Martha menggeleng cepat. "Bukan, Nona. Ini bukan guru."
"Lalu siapa?"
"Dia seorang personal stylist, Nona."
"Untuk apa menemui saya?" Freya tidak habis pikir. Sudah satu minggu ini, setiap harinya ada saja orang yang datang menemuinya. Mulai dari guru crochet, guru yoga, guru cooking, dan sekarang personal stylist. Mau apa pemilik rumah ini sebenarnya? Setakut itukah dia dengan ancaman Freya, sampai seniat itu sang pemilik rumah mencarikan berbagai kesibukan untuk dirinya?
"Lama banget, sih! Nunggu ketemu lo kayak mau ketemu putri raja aja!"
Freya terkejut ketika melihat seorang pria yang nampak kemayu menerobos masuk ke dalam kamarnya begitu saja. "Kamu siapa?"
"Gue Oddie. Lo Freya 'kan, keponakannya Mas Rei?" Oddie mendekat tanpa sungkan dan langsung duduk dengan santai di atas tempat tidur, persis di sebelah Freya.
Freya mendelik waspada. "Kamu mau apa?"
Oddie mengalungkan lengannya di bahu Freya. "Gue disuruh dandanin lo!"
"Buat apa?" Ditepisnya tangan Oddie dan didorongnya menjauh.
"Mana gue tahu. Tanya sono sama om lo! Gue sih nggak ngurusin yang model begituan." Oddie mengibaskan tangannya. "Selama ada duit, kerjaan apa juga gue jabanin."
"Kamu mau dandanin saya dalam artian gimana?"
Oddie mengangkat bahunya. "Milihin baju-baju buat lo. Ajarin lo mix match pakaian. Ajarin lo make up."

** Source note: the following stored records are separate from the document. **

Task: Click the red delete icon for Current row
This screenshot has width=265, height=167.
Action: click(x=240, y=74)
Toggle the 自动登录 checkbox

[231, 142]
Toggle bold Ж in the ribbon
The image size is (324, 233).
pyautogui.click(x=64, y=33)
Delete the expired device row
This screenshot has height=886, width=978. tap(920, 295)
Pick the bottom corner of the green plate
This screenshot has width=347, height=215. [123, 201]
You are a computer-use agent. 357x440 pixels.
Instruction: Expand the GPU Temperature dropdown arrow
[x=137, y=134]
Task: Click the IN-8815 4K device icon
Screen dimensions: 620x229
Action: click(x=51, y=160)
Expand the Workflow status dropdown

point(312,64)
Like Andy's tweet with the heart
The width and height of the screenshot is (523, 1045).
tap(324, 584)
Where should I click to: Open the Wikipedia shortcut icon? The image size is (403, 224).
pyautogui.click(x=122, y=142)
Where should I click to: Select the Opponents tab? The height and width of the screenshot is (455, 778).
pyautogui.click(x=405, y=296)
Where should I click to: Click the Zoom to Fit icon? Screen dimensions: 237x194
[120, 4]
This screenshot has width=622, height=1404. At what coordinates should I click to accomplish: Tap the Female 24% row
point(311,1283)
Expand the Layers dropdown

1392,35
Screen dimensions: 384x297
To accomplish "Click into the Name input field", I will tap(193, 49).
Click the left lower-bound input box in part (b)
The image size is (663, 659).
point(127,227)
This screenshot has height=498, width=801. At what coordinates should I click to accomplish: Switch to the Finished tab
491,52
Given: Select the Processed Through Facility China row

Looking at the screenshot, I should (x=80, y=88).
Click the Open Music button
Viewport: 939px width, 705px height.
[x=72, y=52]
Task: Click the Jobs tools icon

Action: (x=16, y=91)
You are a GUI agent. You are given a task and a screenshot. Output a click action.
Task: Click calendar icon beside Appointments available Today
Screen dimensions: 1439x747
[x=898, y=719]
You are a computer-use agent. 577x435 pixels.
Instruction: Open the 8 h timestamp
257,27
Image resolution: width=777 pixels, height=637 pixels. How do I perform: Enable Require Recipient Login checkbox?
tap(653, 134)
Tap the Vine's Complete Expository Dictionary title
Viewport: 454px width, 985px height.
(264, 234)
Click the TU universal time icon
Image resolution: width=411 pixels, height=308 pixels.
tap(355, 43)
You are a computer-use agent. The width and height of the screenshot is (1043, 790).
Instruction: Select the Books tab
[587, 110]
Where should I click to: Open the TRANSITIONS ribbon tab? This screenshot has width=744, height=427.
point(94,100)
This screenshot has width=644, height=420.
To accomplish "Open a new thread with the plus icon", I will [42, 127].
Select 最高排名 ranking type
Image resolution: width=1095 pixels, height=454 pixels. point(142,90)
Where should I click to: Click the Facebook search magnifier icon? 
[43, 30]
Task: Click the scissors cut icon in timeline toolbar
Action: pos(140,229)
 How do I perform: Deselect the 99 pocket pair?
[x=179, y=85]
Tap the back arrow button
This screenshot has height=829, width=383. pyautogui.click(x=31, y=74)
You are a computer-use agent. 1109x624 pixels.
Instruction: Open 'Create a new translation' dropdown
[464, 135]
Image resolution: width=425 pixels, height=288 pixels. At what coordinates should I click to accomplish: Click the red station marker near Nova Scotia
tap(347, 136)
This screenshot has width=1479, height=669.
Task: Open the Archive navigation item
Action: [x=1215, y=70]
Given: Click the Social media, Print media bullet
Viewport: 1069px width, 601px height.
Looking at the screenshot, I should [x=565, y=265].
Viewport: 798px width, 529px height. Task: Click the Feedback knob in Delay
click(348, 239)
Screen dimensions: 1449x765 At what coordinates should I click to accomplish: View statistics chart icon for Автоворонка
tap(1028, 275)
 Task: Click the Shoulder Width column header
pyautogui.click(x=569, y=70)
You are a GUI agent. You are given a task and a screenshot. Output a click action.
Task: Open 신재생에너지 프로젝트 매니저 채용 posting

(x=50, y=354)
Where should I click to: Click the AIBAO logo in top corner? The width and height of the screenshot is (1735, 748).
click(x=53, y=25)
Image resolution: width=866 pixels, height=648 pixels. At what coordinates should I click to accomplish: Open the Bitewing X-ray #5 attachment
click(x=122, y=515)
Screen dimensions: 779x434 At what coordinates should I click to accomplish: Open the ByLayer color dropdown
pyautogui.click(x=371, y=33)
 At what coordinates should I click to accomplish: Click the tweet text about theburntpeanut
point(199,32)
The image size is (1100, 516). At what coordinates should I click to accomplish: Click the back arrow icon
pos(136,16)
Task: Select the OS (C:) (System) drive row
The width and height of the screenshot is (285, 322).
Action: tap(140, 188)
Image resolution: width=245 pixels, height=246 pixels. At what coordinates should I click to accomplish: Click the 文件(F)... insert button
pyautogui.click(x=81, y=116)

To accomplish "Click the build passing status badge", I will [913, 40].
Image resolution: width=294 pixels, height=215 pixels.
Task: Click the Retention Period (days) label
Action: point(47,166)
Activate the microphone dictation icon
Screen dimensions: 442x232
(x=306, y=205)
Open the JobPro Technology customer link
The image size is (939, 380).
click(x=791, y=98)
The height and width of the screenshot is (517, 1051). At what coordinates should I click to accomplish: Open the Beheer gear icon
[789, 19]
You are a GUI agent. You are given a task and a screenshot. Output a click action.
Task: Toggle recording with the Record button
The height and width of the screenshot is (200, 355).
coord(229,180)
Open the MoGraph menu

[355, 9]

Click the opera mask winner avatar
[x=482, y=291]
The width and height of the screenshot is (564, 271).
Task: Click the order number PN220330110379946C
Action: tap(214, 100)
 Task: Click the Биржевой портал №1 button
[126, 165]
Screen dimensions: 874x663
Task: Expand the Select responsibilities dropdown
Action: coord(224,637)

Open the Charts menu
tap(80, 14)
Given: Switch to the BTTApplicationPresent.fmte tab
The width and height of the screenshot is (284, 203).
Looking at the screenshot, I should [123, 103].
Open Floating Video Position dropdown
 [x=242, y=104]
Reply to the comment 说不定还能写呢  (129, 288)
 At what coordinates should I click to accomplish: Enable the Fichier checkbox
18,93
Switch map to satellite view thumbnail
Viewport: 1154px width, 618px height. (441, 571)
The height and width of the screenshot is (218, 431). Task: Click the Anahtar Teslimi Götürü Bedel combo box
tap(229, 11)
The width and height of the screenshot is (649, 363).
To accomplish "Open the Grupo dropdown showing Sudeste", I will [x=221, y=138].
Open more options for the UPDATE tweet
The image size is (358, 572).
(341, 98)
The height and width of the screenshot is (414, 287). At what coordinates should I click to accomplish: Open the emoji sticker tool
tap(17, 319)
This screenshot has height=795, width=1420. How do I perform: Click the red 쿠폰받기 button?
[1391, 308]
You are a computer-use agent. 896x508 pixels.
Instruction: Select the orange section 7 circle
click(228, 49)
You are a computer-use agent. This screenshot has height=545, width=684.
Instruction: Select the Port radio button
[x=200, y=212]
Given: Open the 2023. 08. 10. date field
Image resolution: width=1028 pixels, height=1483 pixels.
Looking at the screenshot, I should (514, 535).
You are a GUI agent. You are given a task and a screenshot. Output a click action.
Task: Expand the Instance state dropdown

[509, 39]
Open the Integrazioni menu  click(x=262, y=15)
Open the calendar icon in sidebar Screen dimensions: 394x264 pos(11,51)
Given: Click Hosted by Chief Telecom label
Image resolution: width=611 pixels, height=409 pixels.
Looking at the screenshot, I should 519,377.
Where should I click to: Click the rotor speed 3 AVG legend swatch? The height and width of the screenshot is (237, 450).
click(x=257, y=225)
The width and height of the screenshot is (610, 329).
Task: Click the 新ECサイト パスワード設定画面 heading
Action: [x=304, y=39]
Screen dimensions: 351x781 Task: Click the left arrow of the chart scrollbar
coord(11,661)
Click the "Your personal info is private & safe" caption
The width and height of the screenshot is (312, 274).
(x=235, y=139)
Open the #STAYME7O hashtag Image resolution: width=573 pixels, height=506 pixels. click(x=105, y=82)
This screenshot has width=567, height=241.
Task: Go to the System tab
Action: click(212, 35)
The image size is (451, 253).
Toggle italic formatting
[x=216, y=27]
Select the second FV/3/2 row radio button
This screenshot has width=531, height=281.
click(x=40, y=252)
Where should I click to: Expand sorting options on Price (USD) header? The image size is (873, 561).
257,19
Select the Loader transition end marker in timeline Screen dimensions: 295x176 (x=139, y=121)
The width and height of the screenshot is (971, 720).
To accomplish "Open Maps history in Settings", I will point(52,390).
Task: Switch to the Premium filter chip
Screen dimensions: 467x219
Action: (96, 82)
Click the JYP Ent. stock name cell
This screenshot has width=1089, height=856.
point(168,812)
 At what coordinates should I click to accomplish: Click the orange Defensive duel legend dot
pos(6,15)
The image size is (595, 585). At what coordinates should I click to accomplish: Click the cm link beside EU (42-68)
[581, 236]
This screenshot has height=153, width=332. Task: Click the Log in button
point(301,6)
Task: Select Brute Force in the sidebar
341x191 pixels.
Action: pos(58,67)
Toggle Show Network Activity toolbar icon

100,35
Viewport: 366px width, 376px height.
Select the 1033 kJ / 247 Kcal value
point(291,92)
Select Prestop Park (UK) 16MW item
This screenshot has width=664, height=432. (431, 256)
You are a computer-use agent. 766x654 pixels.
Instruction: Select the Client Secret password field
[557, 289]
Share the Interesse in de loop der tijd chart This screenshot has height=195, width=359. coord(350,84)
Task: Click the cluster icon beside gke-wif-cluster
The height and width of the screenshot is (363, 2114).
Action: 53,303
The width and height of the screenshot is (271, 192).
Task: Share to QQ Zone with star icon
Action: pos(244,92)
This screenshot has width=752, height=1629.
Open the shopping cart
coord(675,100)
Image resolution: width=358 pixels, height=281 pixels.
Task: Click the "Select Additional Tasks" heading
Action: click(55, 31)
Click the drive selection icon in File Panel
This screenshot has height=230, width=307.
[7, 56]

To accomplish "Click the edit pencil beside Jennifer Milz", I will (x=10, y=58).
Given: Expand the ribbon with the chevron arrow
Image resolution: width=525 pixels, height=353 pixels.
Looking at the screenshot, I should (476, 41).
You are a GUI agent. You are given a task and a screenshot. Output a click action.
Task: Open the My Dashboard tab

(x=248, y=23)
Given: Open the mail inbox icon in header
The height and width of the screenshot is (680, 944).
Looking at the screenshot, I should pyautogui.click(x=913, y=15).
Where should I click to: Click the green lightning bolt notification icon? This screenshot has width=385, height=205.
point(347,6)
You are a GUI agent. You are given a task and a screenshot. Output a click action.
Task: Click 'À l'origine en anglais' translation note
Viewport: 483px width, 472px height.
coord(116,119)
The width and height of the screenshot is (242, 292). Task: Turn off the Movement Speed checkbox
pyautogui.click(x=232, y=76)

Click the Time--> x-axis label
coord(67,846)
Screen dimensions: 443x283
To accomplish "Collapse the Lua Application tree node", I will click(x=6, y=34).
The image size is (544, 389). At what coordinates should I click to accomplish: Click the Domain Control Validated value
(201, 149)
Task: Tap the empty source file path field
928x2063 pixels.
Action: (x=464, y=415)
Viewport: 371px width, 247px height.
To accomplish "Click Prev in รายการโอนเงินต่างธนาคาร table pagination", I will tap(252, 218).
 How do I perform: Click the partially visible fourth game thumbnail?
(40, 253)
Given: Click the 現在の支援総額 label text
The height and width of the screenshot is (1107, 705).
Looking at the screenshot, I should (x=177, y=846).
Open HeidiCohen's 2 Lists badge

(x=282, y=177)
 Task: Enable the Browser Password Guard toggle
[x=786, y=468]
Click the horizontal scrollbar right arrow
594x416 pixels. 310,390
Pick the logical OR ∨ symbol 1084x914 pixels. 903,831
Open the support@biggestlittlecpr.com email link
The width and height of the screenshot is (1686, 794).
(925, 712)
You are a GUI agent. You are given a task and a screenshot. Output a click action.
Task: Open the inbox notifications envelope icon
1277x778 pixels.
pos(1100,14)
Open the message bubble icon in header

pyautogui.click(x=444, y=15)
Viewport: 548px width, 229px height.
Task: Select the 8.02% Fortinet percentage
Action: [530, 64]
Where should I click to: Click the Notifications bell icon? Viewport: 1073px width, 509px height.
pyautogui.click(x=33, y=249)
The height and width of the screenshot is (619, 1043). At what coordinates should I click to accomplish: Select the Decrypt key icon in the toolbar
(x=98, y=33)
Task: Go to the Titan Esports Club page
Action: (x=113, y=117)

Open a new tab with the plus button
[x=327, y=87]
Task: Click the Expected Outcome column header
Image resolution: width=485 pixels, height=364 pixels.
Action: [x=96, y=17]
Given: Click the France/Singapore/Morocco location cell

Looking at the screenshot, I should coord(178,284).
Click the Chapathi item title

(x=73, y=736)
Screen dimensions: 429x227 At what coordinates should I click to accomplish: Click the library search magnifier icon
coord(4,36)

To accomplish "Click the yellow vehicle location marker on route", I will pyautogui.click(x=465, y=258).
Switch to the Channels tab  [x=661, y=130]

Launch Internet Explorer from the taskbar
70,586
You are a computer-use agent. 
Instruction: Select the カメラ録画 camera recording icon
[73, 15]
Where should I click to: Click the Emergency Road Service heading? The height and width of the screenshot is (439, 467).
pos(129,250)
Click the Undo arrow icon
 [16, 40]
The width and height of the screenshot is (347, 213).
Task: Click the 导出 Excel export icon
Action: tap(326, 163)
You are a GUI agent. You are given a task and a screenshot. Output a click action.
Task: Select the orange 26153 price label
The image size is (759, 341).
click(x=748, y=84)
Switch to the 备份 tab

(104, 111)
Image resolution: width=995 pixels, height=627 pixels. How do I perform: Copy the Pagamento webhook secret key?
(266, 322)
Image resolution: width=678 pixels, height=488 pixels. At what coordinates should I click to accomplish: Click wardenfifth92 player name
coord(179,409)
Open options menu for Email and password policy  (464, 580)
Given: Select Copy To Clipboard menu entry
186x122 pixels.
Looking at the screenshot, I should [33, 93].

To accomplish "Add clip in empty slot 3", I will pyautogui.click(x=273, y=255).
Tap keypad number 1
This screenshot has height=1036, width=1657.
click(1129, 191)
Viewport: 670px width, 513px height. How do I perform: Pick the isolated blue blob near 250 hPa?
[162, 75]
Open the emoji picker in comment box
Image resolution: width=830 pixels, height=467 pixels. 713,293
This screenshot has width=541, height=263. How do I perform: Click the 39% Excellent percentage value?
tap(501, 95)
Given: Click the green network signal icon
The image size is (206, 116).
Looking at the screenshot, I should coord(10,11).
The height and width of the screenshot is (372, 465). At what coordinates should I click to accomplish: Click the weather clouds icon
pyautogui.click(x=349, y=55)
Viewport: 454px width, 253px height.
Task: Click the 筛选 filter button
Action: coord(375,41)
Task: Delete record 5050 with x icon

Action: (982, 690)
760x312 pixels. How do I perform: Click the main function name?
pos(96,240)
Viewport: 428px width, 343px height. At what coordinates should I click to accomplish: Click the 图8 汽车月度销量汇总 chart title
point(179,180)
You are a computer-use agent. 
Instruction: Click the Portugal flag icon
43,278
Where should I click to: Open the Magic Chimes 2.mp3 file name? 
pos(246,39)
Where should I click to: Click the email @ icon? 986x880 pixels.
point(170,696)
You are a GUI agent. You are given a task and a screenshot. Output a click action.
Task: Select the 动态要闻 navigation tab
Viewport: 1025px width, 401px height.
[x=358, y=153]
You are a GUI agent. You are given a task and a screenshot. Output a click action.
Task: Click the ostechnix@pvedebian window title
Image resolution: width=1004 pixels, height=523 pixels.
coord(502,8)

"Saya bisa lakukan sendiri."
"Selera lo ndeso kali, makanya om lo nyuruh gue."
"Terus kamu mau ajak saya belanja beli baju?" tanya Freya asal.
"Betul!" sahut Oddie riang.
Tiba-tiba terbit harapannya untuk menghirup udara bebas. "Ke mall?"
"Salah!" sambut Oddie lebih riang lagi.
Freya dibuat gondok oleh tingkahnya. "Terus?"
"Duduk-duduk cantik aja di sini," balas Oddie centil.
"Gimana caranya belanja kalo nggak ke mana-mana?"
"Window shopping, dong!"
"Saya nggak mau. Beli baju online gitu barangnya suka nggak pas waktu dipake. Bahannya jelek, warna nggak sesuai. Belum ukurannya. Nanti kegedean, nanti kekecilan."
"Urusan bahan sama warna, percayain sama gue. Mata mahal gue ini gak bakal salah ngenalin barang bagus." Oddie menepuk dadanya pongah dan mengangkat dagunya tinggi-tinggi.
Freya melirik tajam.
"Soal ukuran, gampang! Kalo kekecilan lo tinggal ngurusin badan. Kalo kegedean lo tinggal gendutin badan lo." Diamatinya tubuh Freya dengan sebelah mata dipicingkan. "Tapi menurut gue, nggak mungkin kekecilan, sih, secara badan lo tulang doang. Kalo kegedean mungkin. Tapi kayak kata gue tadi, lo makan aja yang banyak sampe tuh baju pada muat."